[Stored items]

__________________________________________________

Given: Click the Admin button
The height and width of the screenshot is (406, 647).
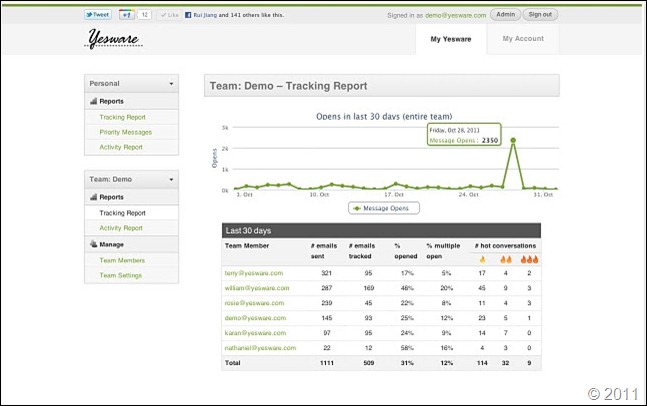Looking at the screenshot, I should pos(505,15).
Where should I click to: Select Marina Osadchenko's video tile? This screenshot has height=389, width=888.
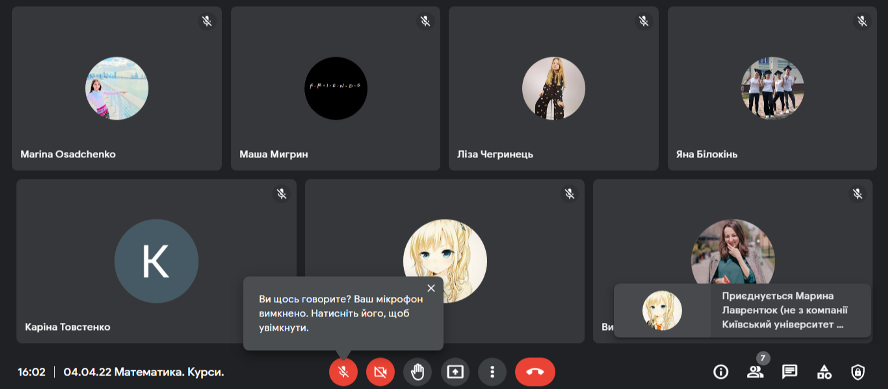117,88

__________________________________________________

**Exercise description**
Pictures do not go in the copy; print every entry exactly as it stands.

**Answer space**
Given: Click the Admin button
The height and width of the screenshot is (406, 647).
Looking at the screenshot, I should pos(505,15).
Where should I click to: Select Marina Osadchenko's video tile? This screenshot has height=389, width=888.
117,88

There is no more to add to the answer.